COMPITO ASSEGNATO 1:
Nell'estratto sull'industria cinematografica, riassuma in forma più breve il paragrafo che inizia con «I manager di queste grandi società», mantenendone i fatti principali.
COMPITO ASSEGNATO 2:
Secondo l'estratto sull'industria cinematografica, quale major aveva nel cassetto il film Tenet?
COMPITO ASSEGNATO 3:
Prosegua il testo sull'industria cinematografica a partire dalla sua ultima frase.

ESTRATTO FORNITO:
——
Una delle attività che si è fermata è proprio quella che vive di proiezioni e storie da raccontare: l’industria cinematografica, che ha visto chiudersi le sale e interrompersi le riprese. Le grandi major si interrogano sul loro futuro e sperimentano nuove strategie distributive passando per lo streaming.
Eppure proprio in quest’ultimo tentativo rischiano l’apertura di una strada senza ritorno, modificando un’abitudine radicata negli anni e che già era sotto scacco proprio per la grande offerta on demand che è cresciuta negli ultimi anni.
Nel cassetto c’erano già grandi film pronti in attesa di uscita, con budget milionari e l’evidente necessità di essere proiettati sul grande schermo, sia per fruirne a pieno, che per incassare il necessario a non trasformarli in fallimenti memorabili.
I manager di queste grandi società si sono chiesti se fosse il caso di attendere periodi migliori o se farli uscire rischiando che la paura di andare al cinema, i posti contingentati e la crisi economica li consegnassero comunque rapidamente allo step successivo dello streaming, visto che l’home video è ormai morente.
Una delle più grandi major, la Warner Bros, aveva nel cassetto un grande film di un grande regista: Tenet di Cristopher Nolan.
Ci hanno pensato un po’ e poi hanno deciso di trasformarlo nel salvatore di un mercato in bilico tra la vita e la morte, di farne una sorta di messia che potesse riportare le persone al cinema, spiegando loro che la televisione è un’altra cosa e non potrà mai nemmeno assomigliare al grande schermo, che è immersivo e  avvolgente, ma soprattutto isolante dal fuori, dall’eterna connessione che la contemporaneità ci richiede.
Quanti di noi riescono a vedere un film in tv senza mai buttare un occhio sul cellulare?
——
DATI FORNITI:
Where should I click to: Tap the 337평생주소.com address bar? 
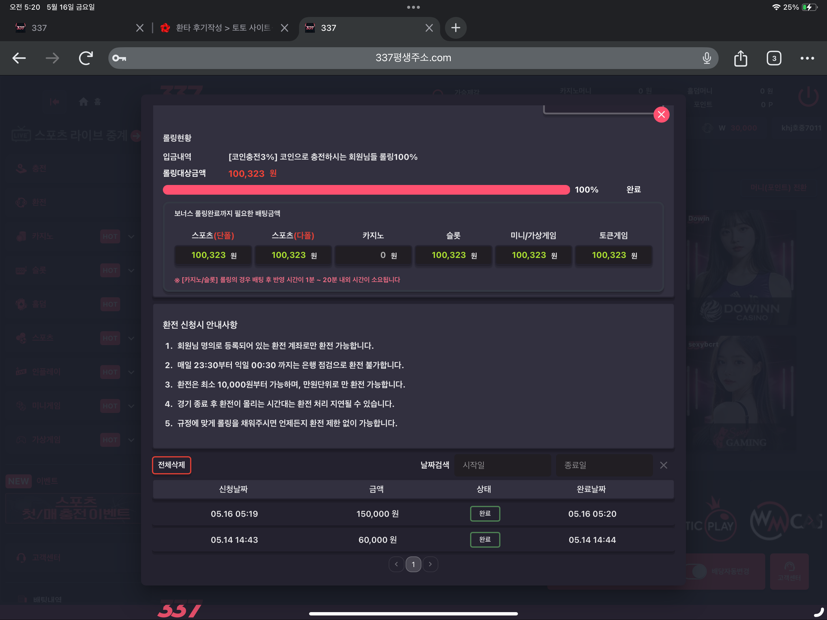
——
RISPOSTA AL COMPITO 1:
I manager delle major si sono chiesti se attendere tempi migliori o far uscire comunque i film. Uscire significava rischiare che la paura delle sale, i posti contingentati e la crisi economica li spingessero presto verso lo streaming, dato che l'home video è ormai morente.

RISPOSTA AL COMPITO 2:
La Warner Bros.

RISPOSTA AL COMPITO 3:
Quest’ultima riflessione l’ho fatta durante l’anteprima per la stampa alla quale ho partecipato, in seguito alla chiusura all’interno di un sacchetto del mio cellulare per le norme antipirateria. Forse si dovrebbe fare altrettanto anche davanti alla tv e forse in tanti altri momenti, per evitare di spezzarli senza viverli completamente.
Ma torniamo al film che deve salvare il cinema mondiale. Può riuscire nell’impresa? No. Non perché non sia visivamente pazzesco e con una colonna sonora mozzafiato, ma semplicemente perché per farcela dovrebbe essere per tutti, in modo da portare più persone possibili nelle sale, invece è per pochissimi, ovvero solo coloro che sono disponibili a seguire le farneticazioni temporali del regista. Nolan torna infatti a giocare col tempo, come già fatto magistralmente con Inception, ma esaspera alcuni concetti fino a trasformare tutto in un colossale paradosso, in cui cause ed effetti si perdono e costringono lo spettatore a tenere sempre altissima la concentrazione, fino poi a una resa in cui accetta che qualcosa possa non quadrare in nome della settima arte.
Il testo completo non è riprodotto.